Wednesday, June 16, 2010

One Man's Trash is... probably still trash

Do you remember when I mentioned this bit of interesting outside a mall in Helsinki?


I wasn't sure if this was a piece of art or a garbage dump or a thrift swap. Its proximity to other art lent a deliberateness to the heap that lends itself to some avant-garde artist. But the haphazardness and the few people actually rifling through the assortment left me questioning. 

A few days ago we went to visit the Stadsbiblioteket (Public Library) by Asplund and a curious thing caught my eye. The rain and wind blew some leaves (or flower petals?) around and clumped around this unfortunate bicycle:


Rather than immediately dismiss the bicycle as trash and unusable, I thought the way the leaves threatened to swallow the bike whole to be beautiful in its drama.

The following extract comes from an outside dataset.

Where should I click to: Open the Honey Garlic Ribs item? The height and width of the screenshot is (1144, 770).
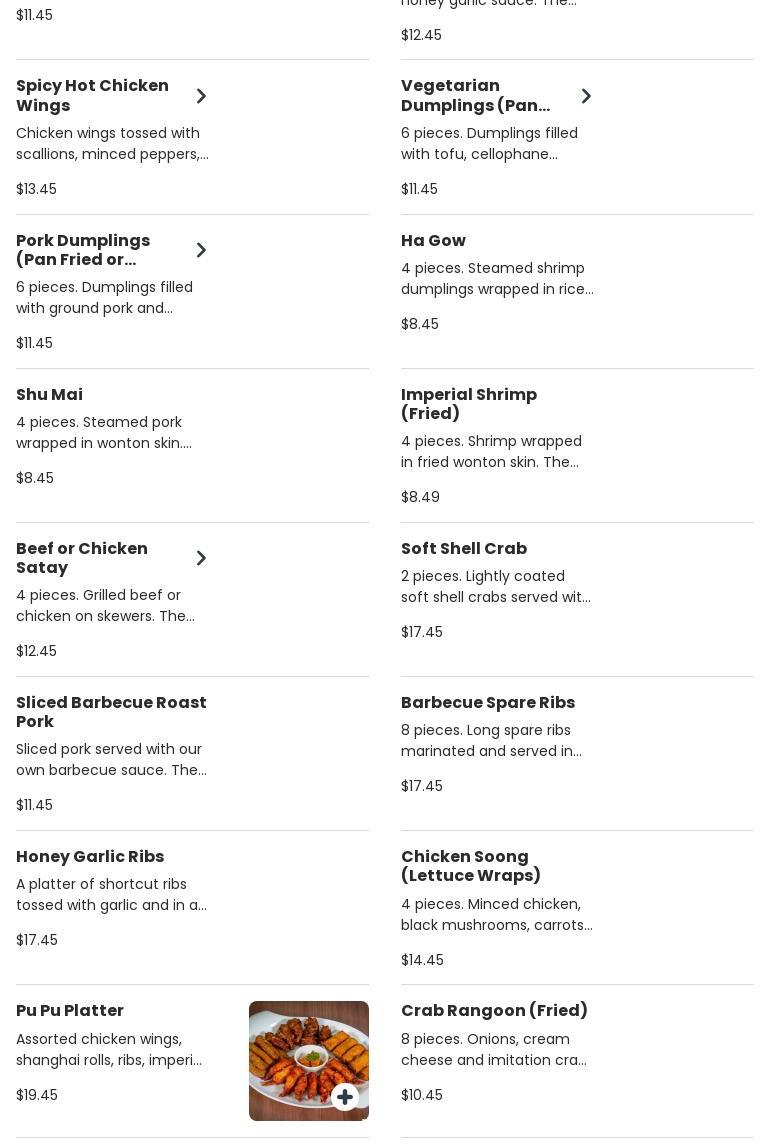click(x=90, y=857)
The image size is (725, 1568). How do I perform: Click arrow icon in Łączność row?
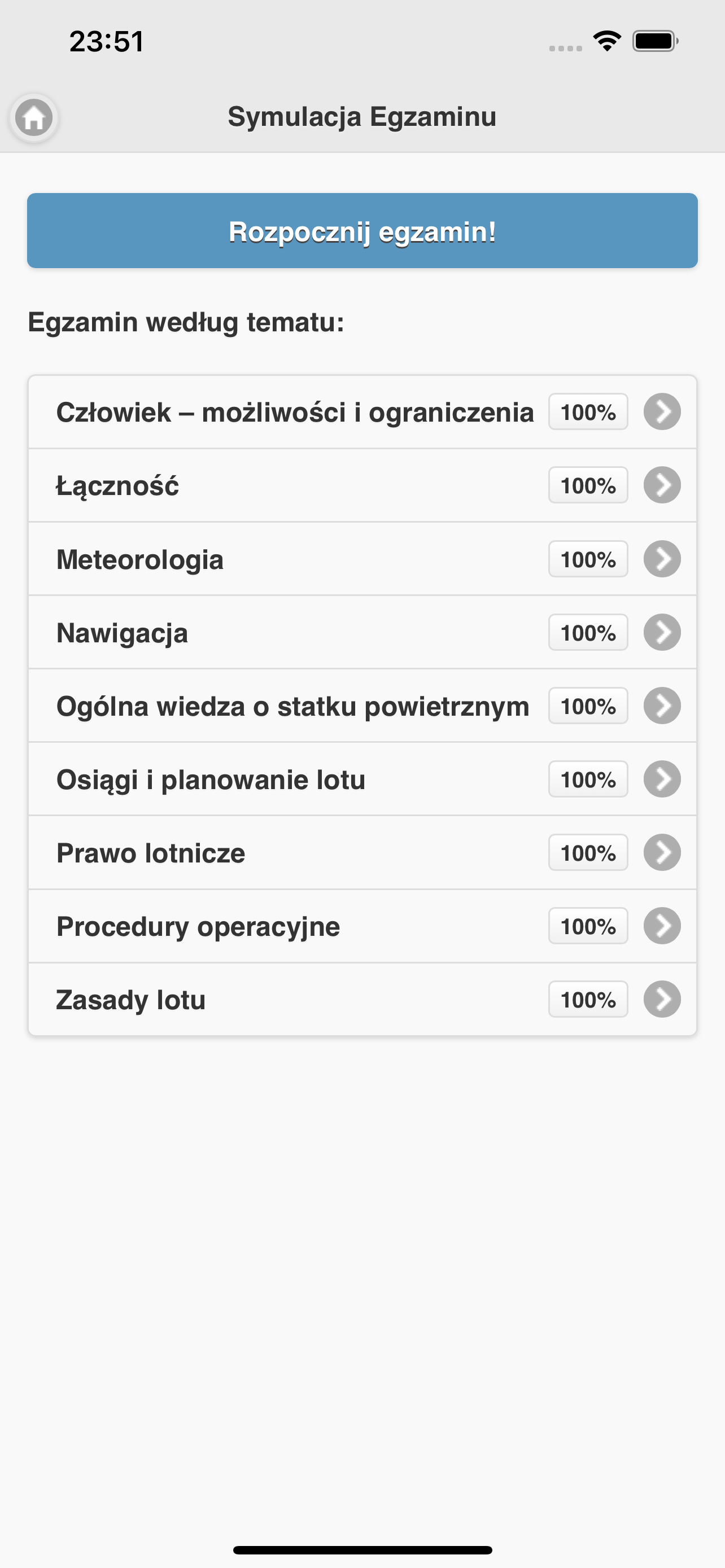662,485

Who's to say what's art and what isn't? This question isn't original, I know, but I haven't been able to satisfactorily answer it for myself. The answer is more like a constant pursuit of discovery, about what others deem "art" and reconciling that with my own tastes and preferences.

The Modern Art Museum in Stockholm had a feature exhibit of paintings by Ed Ruscha. He's not a name I was familiar with before the exhibit, but here's an example of his work. He does other things, but the largest body of his work is a phrase or sentence on top of a landscape or splotches of color:


I tried to understand it, and the others like it. I tried to switch words or letters around, looking for any hidden patterns in the letters and their positions in relation to each other and the image behind them. The search was fruitless and I wound up frustrated, not at myself but at the works on the wall. They were not art to me. To me, they were merely paint on a canvas, and that does not guarantee art.

The bicycle in the wet leaves above was more moving and stirred my senses to a much greater degree. Resisting the urge to encase it in a plexi-glass box, I had to admire it for what it was: a spontaneous accumulation of wet leaves and a lonely bicycle. I like it better that way: unassuming speaks to me more than a frame.